SELECTED PASSAGE:
****

Price indexation should save the government trillions of dollars in the long run because of the magic of compound interest. Wage growth has historically outpaced consumer price inflation by about 1.1% per annum. That means that the real value of wage-indexed benefits will be twice as high as price-indexed benefits after 70 years. And that is why a seemingly modest technical change in the benefits formula is a potential “magic bullet” for putting Social Security on a sound financial footing.
As Sterling points out, price indexation would only protect the recipients’ absolute living standards, not their living standards relative to current workers. But he questions whether wage indexation is in fact even feasible in the long run.

****

PROBLEM 1:
Rewrite the stretch of the Social Security indexation passage from "Price indexation should" through "sound financial footing.", substituting "payout formula" for "benefits formula".
PROBLEM 2:
According to the passage on Social Security indexation, by roughly how much per year has wage growth historically outpaced consumer price inflation?

(Items from a dataset)

****

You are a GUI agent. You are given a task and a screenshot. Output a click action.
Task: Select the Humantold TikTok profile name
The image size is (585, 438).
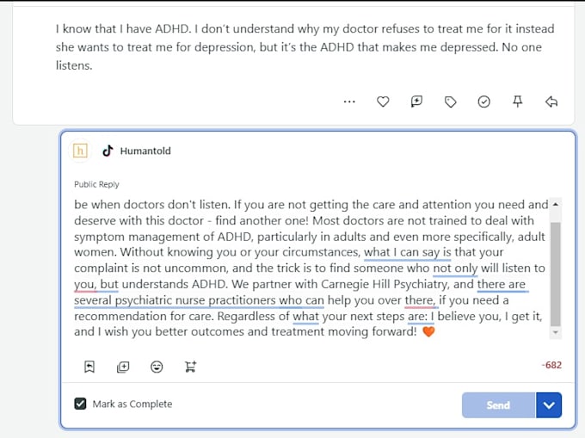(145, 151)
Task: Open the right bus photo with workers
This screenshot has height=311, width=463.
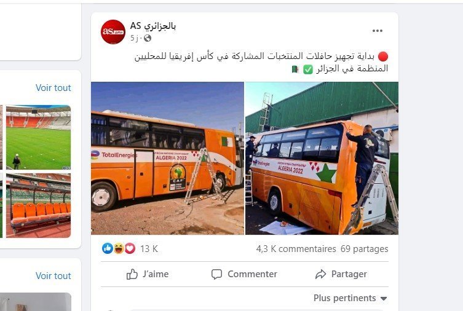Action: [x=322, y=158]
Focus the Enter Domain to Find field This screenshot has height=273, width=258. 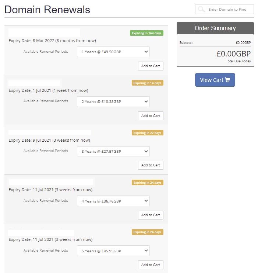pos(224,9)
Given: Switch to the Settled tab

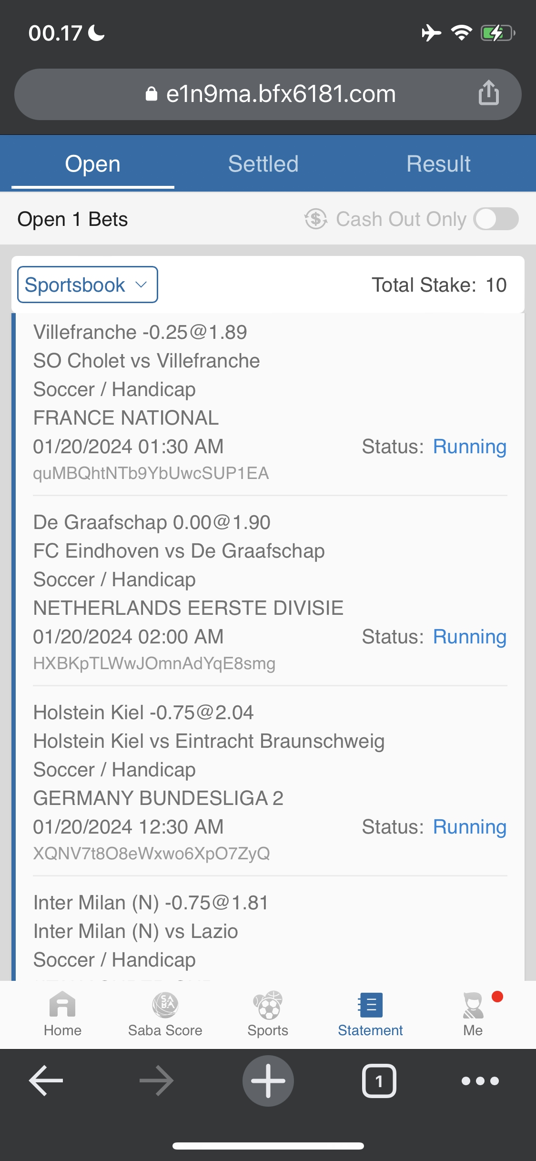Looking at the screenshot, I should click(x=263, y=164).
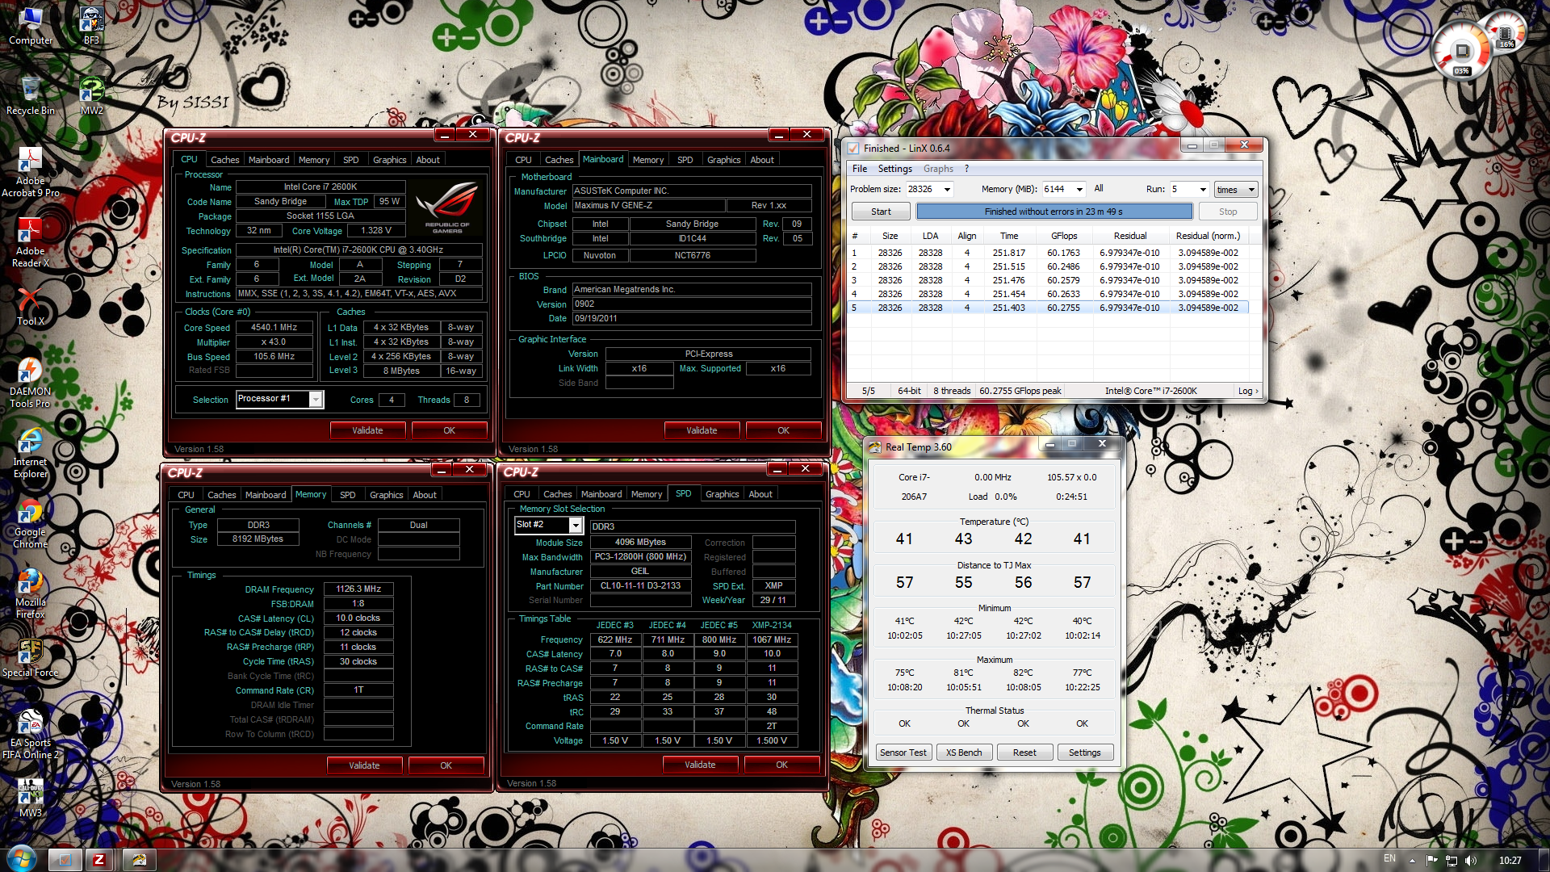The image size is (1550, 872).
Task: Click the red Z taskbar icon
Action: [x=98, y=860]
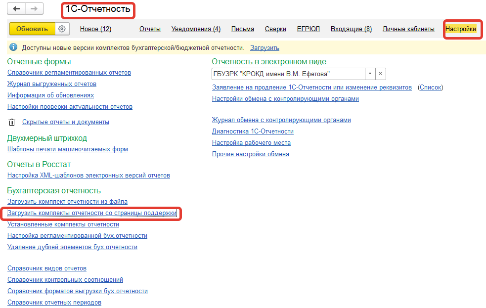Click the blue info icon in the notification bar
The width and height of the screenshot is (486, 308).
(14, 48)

****

REPLY 1:
Price indexation should save the government trillions of dollars in the long run because of the magic of compound interest. Wage growth has historically outpaced consumer price inflation by about 1.1% per annum. That means that the real value of wage-indexed benefits will be twice as high as price-indexed benefits after 70 years. And that is why a seemingly modest technical change in the payout formula is a potential “magic bullet” for putting Social Security on a sound financial footing.

REPLY 2:
By about 1.1% per annum.